Iga Swiatek’s Grand Slam count in 2026: what is confirmed on May 27, 2026
As of May 27, 2026, the current 2026 coverage confirms that Iga Swiatek has won Roland Garros three times. That is a verified French Open count only, and it does not establish her full career Grand Slam total from these materials alone.
| Tournament | Category | Surface | Confirmed titles in corpus | Source |
|---|---|---|---|---|
| Roland Garros | Grand Slam | Clay | 3 | WTA Madrid entry list |
| Rome | WTA 1000 | Clay | 2 | WTA Madrid entry list |
| Stuttgart | WTA 500 | Clay | 2 | WTA Madrid entry list |
| Madrid | WTA 1000 | Clay | — | WTA Madrid entry list: “biggest clay-court title missing from her trophy cabinet.” |
What the Madrid entry list confirms
The WTA Madrid entry list is the named item that confirms the three Roland Garros titles. It also sets the broader clay context around Swiatek’s record by saying Madrid is the biggest clay-court title missing from her trophy cabinet.
That same WTA listing places her clay haul at Stuttgart twice, Rome twice and Roland Garros three times. So the number in the headline is not a full career major total; it is the French Open figure that the current 2026 coverage explicitly verifies.
What this count does — and does not — confirm
The current 2026 reporting clearly confirms one thing: Swiatek has three Roland Garros titles. That is the answer to the title-count question in the current coverage.
What it does not do is give a complete career Grand Slam total. From these materials, the safe statement is limited to her French Open count, not a full all-majors tally.
Rome form and why it matters on May 27, 2026
Earlier this month in Rome, the WTA reported that Swiatek beat Coco Gauff to reach a second consecutive WTA 1000 final. The same match report says she has won 11 consecutive matches and that she has played Gauff 11 times, leading the rivalry 10-1.

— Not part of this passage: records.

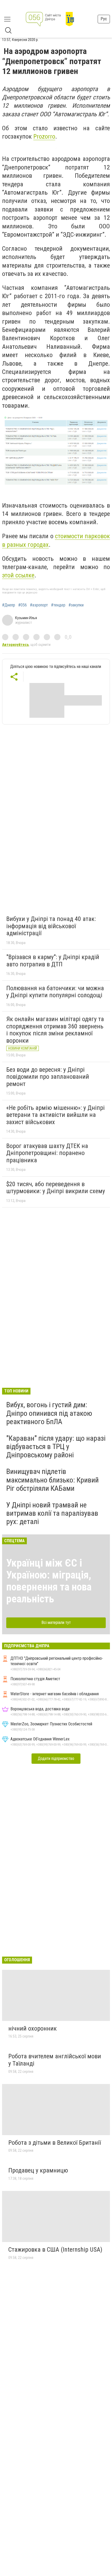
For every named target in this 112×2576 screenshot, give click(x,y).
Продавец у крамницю (38, 2170)
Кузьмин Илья (26, 618)
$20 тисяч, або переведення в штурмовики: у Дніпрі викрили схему (55, 1187)
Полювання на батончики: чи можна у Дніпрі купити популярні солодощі (55, 992)
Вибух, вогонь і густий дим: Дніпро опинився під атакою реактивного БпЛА (49, 1413)
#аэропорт (39, 605)
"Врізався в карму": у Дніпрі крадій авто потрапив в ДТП (52, 960)
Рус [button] (104, 18)
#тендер (58, 605)
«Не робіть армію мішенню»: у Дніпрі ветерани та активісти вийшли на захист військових (55, 1115)
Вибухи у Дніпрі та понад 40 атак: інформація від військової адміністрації (51, 926)
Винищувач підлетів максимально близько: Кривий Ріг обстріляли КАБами (52, 1479)
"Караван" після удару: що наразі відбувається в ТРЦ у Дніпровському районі (55, 1446)
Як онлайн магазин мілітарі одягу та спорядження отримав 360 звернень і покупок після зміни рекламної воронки (55, 1029)
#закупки (76, 605)
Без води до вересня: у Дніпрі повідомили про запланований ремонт (47, 1077)
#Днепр (8, 605)
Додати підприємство (56, 1758)
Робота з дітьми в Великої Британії (54, 2142)
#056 (22, 605)
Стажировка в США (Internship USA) (55, 2249)
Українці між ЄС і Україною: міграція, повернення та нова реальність (48, 1581)
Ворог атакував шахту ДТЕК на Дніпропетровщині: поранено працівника (47, 1153)
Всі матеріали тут (56, 1622)
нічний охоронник (32, 2028)
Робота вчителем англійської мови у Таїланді (54, 2060)
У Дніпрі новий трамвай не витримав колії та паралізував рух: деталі (52, 1513)
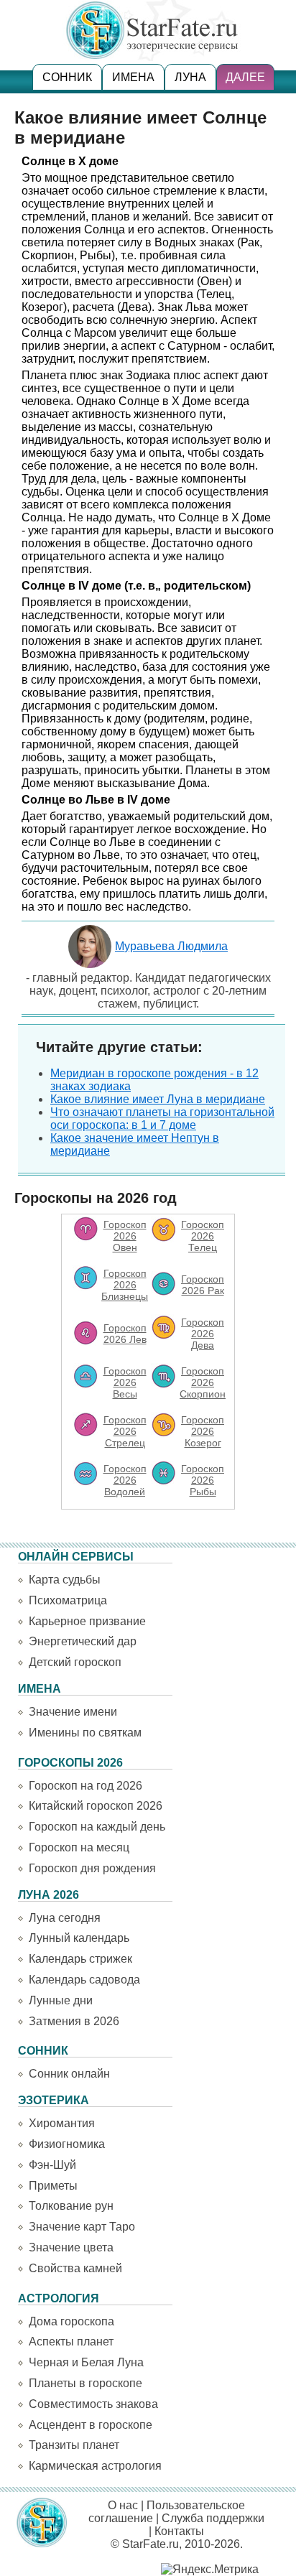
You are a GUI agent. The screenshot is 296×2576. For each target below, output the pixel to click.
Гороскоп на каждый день (97, 1827)
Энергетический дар (83, 1641)
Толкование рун (71, 2206)
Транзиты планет (74, 2445)
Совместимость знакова (93, 2404)
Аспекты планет (71, 2341)
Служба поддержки (213, 2518)
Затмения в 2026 (74, 2021)
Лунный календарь (79, 1938)
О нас (123, 2505)
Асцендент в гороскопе (90, 2425)
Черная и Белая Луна (86, 2362)
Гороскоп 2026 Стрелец (125, 1431)
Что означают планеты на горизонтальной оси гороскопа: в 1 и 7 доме (162, 1118)
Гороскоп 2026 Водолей (125, 1480)
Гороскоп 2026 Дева (202, 1333)
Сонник (67, 77)
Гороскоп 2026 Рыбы (202, 1480)
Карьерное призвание (87, 1621)
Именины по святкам (85, 1732)
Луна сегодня (65, 1918)
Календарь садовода (84, 1979)
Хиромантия (62, 2123)
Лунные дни (61, 2000)
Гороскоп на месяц (79, 1847)
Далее (245, 77)
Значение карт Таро (82, 2227)
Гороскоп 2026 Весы (125, 1382)
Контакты (179, 2531)
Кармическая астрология (95, 2466)
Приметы (53, 2186)
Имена (133, 77)
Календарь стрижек (80, 1959)
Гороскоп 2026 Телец (202, 1236)
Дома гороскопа (71, 2321)
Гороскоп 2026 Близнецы (124, 1285)
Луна (190, 77)
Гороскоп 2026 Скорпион (203, 1382)
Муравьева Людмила (171, 946)
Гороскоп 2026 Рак (202, 1284)
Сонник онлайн (69, 2074)
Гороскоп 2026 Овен (125, 1236)
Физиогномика (67, 2144)
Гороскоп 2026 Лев (125, 1333)
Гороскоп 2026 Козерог (202, 1431)
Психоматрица (68, 1600)
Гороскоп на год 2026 (85, 1786)
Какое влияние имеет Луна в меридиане (157, 1099)
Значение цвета (71, 2247)
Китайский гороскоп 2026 (95, 1806)
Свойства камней (75, 2268)
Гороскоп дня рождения (92, 1868)
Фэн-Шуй (52, 2165)
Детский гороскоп (75, 1662)
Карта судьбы (65, 1579)
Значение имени (73, 1712)
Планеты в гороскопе (85, 2383)
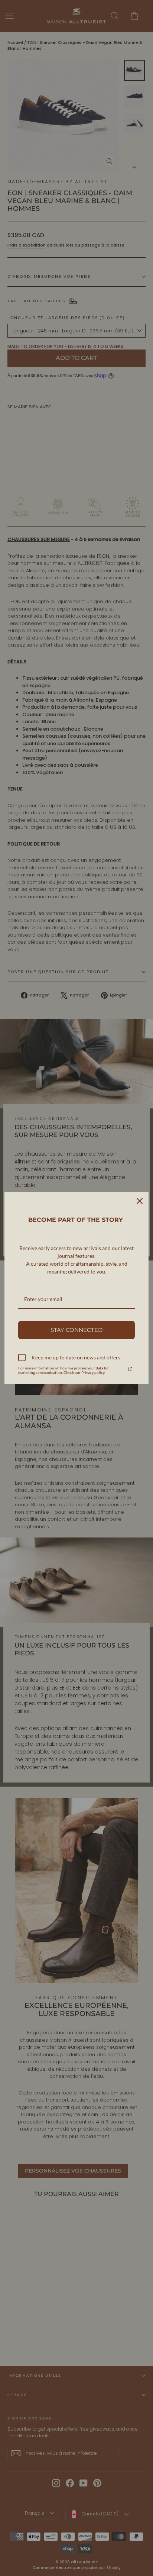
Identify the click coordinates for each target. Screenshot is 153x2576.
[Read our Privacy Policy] (130, 1369)
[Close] (140, 1201)
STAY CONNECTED (76, 1329)
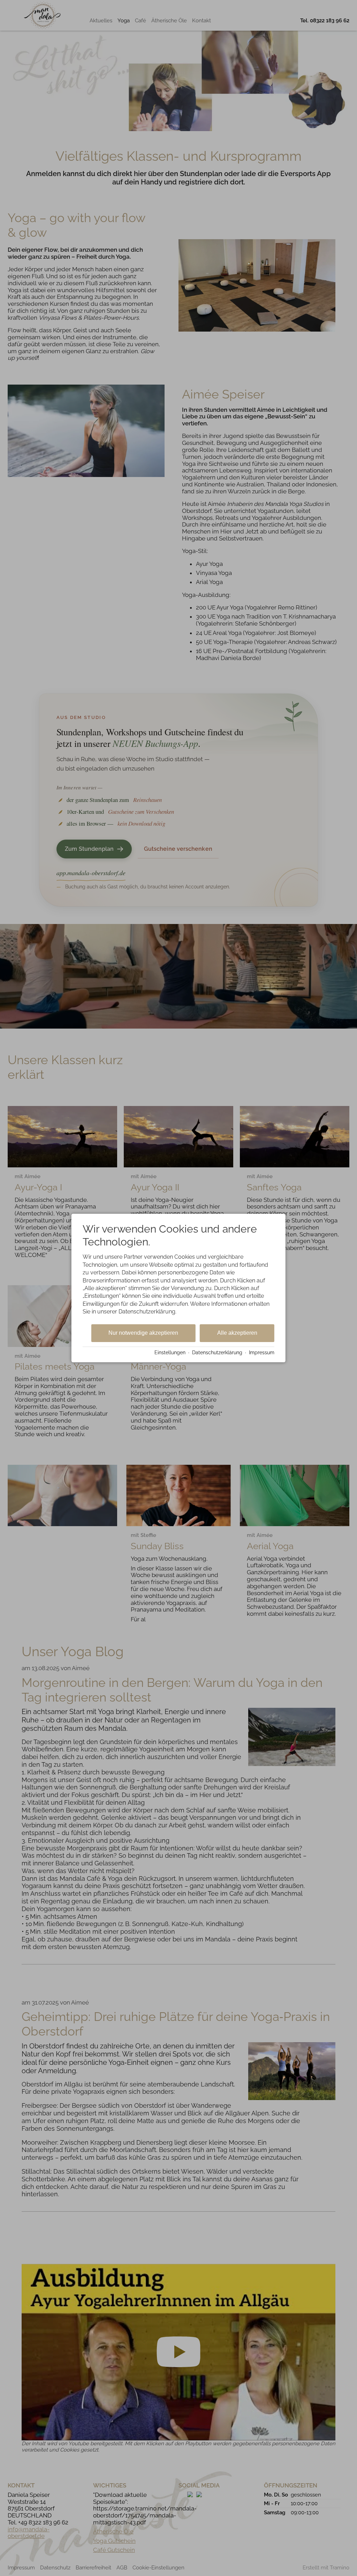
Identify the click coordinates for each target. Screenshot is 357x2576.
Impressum (261, 1352)
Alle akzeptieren (237, 1333)
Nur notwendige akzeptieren (143, 1333)
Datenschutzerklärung (217, 1352)
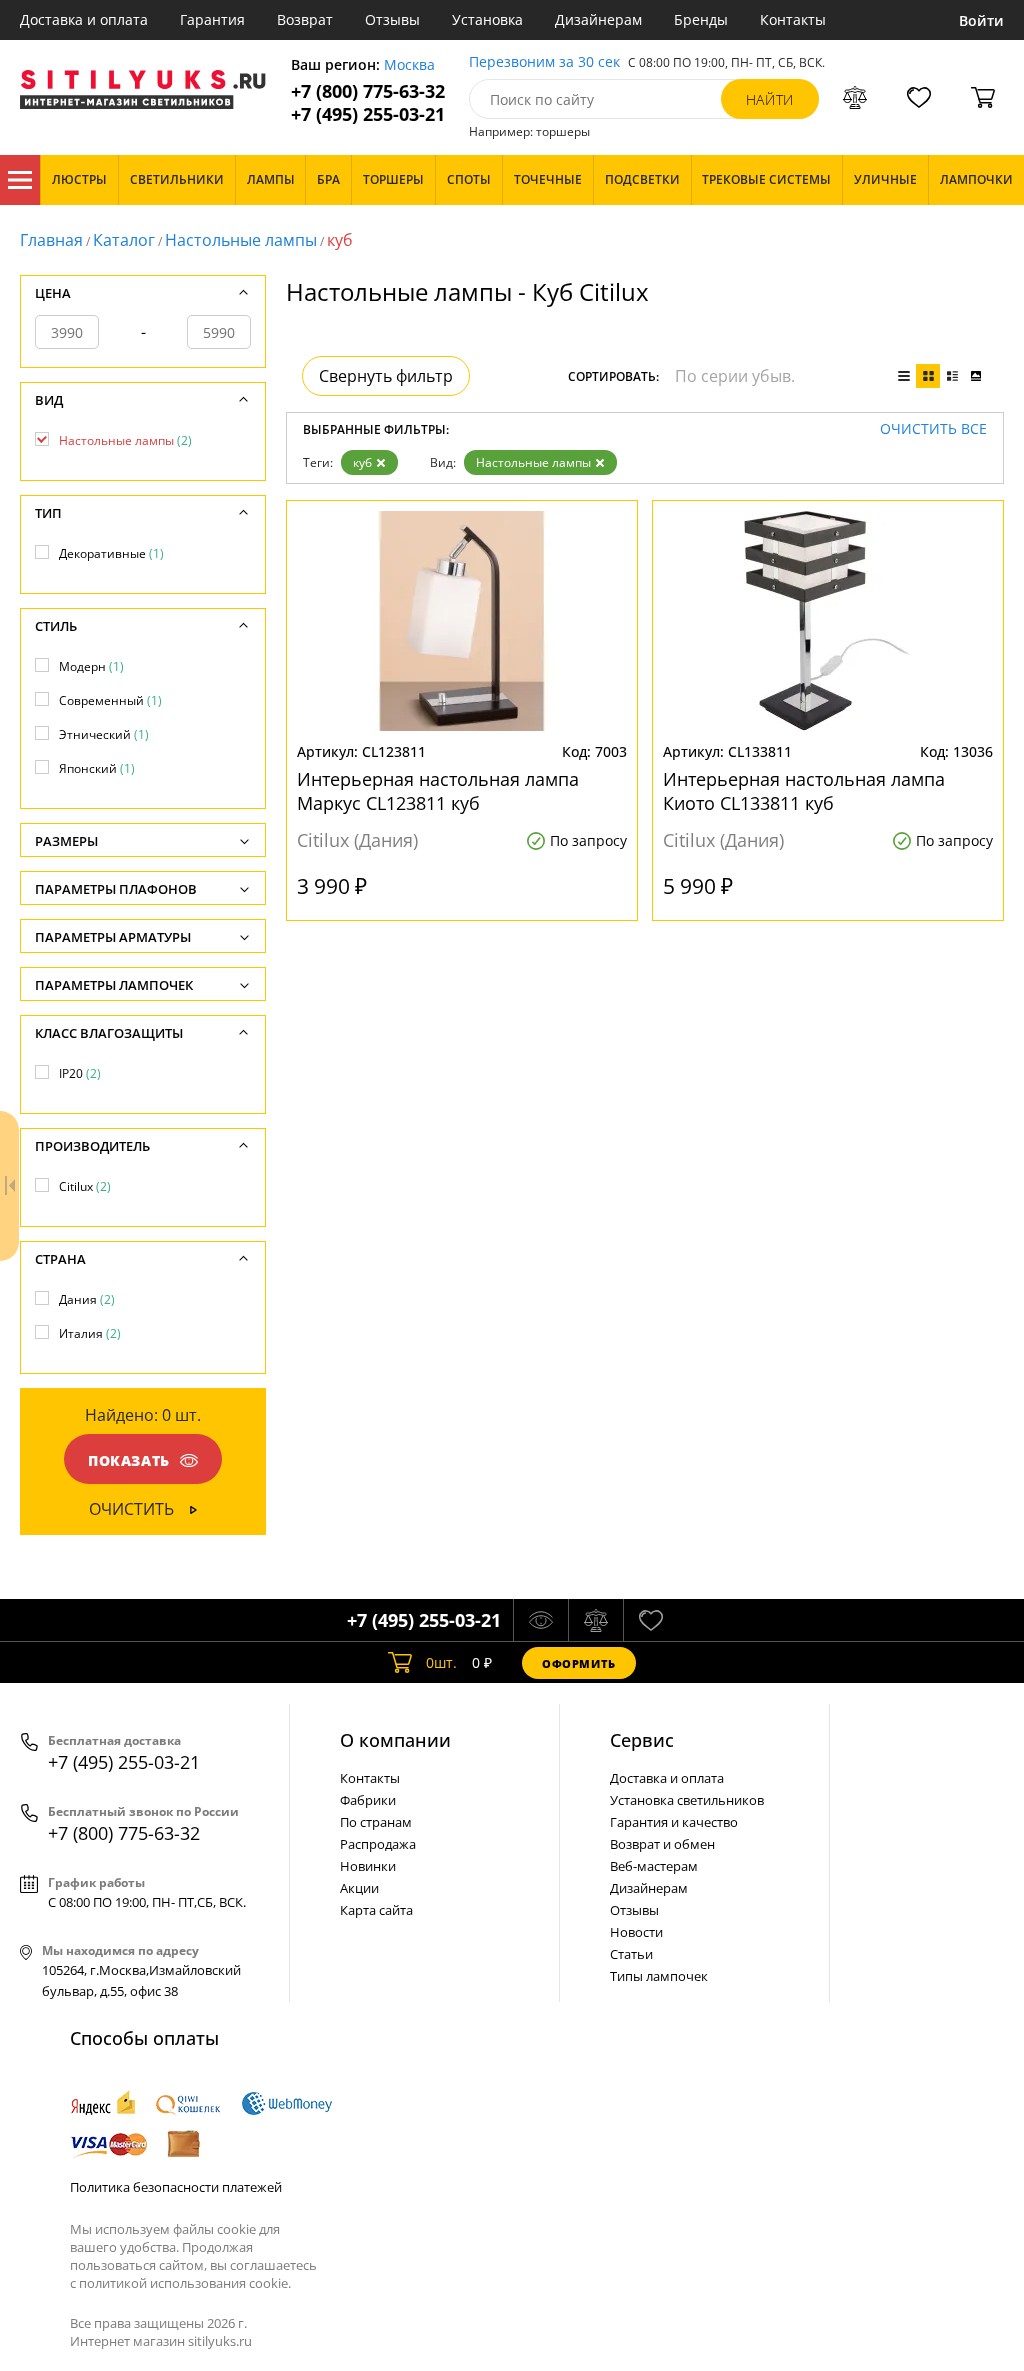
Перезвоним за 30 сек (544, 62)
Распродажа (378, 1844)
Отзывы (392, 19)
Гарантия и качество (674, 1822)
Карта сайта (376, 1910)
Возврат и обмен (662, 1844)
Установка (487, 19)
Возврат (305, 19)
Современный (110, 700)
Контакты (793, 19)
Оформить (579, 1663)
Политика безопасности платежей (176, 2187)
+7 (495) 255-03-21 (368, 114)
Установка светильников (687, 1800)
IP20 (80, 1073)
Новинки (368, 1866)
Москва (409, 65)
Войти (981, 20)
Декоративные (111, 553)
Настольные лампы (241, 240)
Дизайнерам (598, 19)
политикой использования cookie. (185, 2283)
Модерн (91, 666)
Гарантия (212, 19)
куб (362, 462)
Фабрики (368, 1800)
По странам (376, 1822)
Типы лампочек (659, 1976)
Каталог (20, 180)
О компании (395, 1740)
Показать (129, 1460)
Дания (87, 1299)
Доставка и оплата (84, 19)
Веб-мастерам (654, 1866)
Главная (51, 240)
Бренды (701, 19)
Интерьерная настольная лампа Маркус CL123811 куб (438, 791)
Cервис (642, 1740)
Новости (636, 1932)
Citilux (85, 1186)
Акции (359, 1888)
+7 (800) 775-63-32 (368, 91)
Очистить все (933, 429)
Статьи (631, 1954)
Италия (90, 1333)
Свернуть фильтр (386, 376)
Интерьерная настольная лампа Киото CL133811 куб (804, 791)
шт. (441, 1662)
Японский (97, 768)
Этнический (104, 734)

Tennis365 also reported that Swiatek beat Jessica Pegula to reach the 2026 Italian Open semi-finals. Taken together, those results show her clay form as of May 27, 2026.
They do not change the Grand Slam count confirmed above. They simply explain why the current 2026 conversation around Swiatek is being driven by Rome results and not by any updated major-title total.